Instructions to follow
Only one stretch of the data below is needed. Output the lines from the one with "The width and" up to and including the one with "This screenshot has", exactly as they stand.

Record excerpts

§ §

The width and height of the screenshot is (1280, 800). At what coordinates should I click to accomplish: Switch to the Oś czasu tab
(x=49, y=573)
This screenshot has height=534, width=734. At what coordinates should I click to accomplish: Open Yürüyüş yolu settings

§ §

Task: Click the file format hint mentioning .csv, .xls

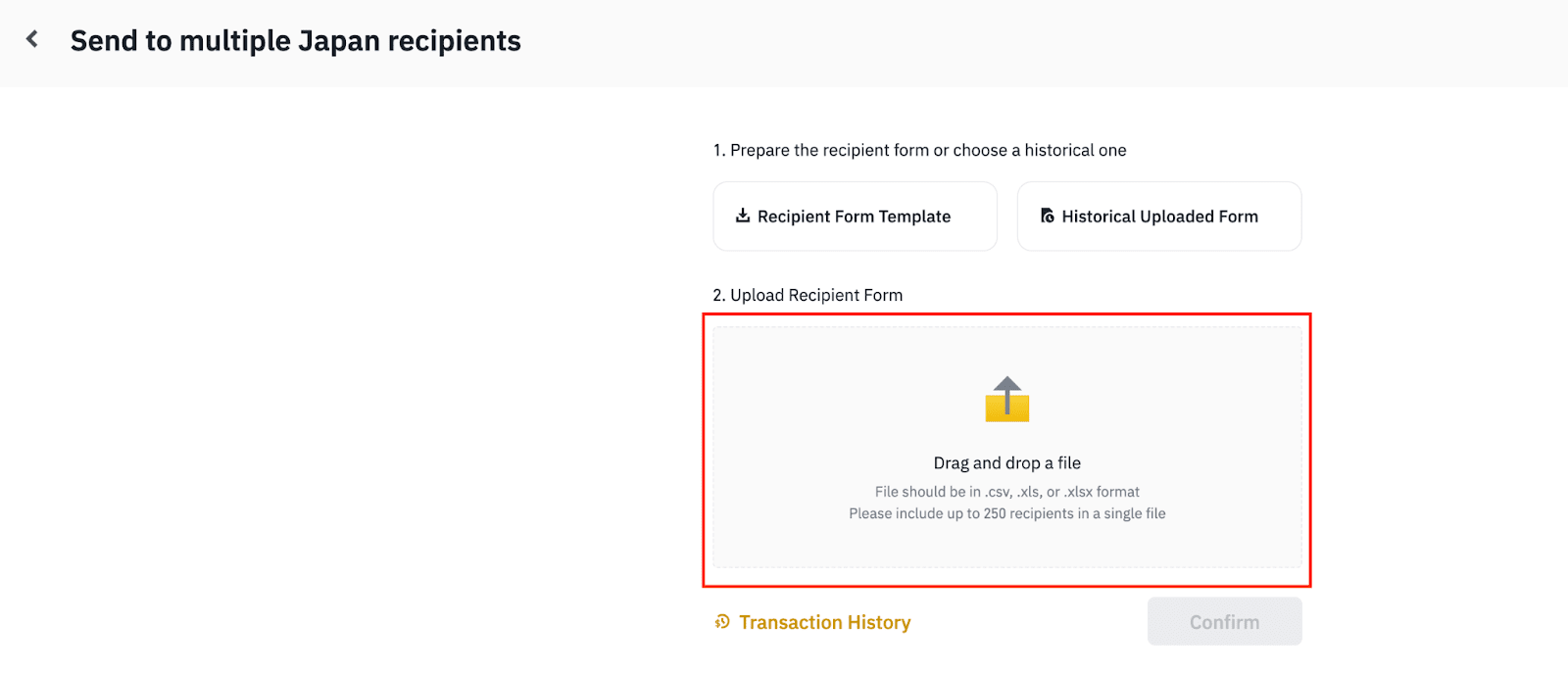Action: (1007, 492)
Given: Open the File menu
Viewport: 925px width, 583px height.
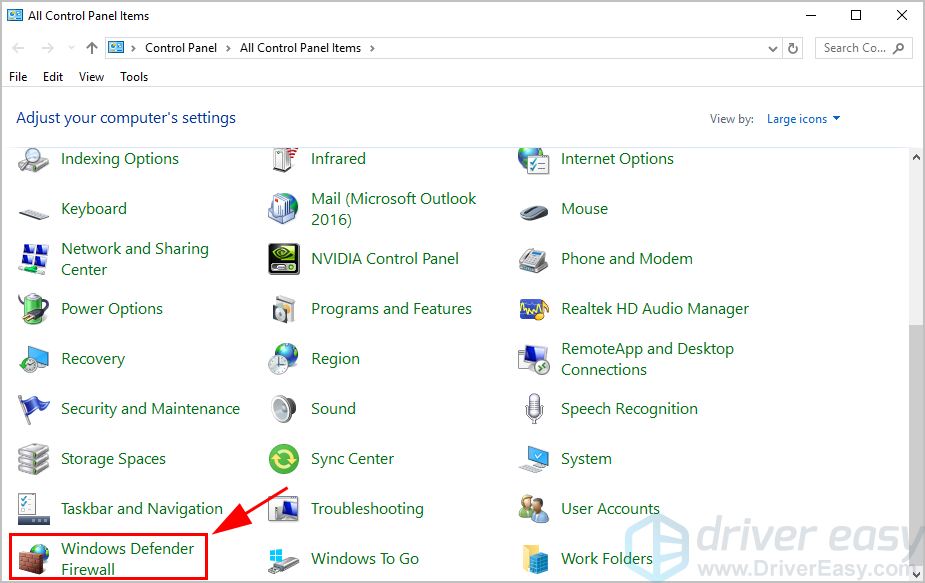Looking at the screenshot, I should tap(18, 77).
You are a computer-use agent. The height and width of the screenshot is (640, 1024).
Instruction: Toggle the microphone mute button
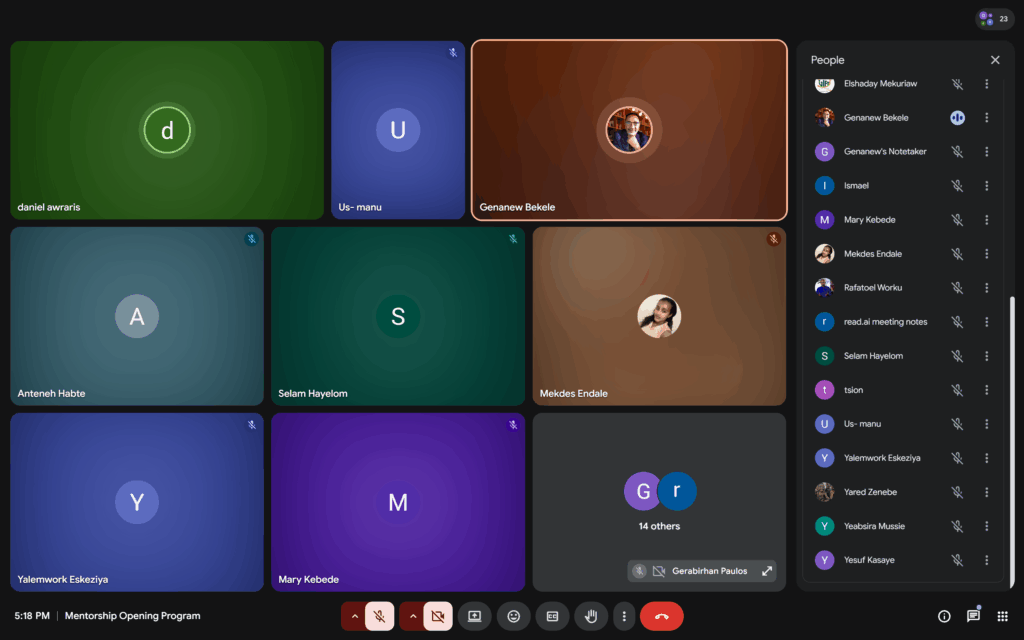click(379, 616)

§ §

Written answer
The width and height of the screenshot is (1280, 800). At what coordinates should I click to accomplish: Switch to the Oś czasu tab
(x=49, y=573)
This screenshot has height=534, width=734. At what coordinates should I click to accomplish: Open Yürüyüş yolu settings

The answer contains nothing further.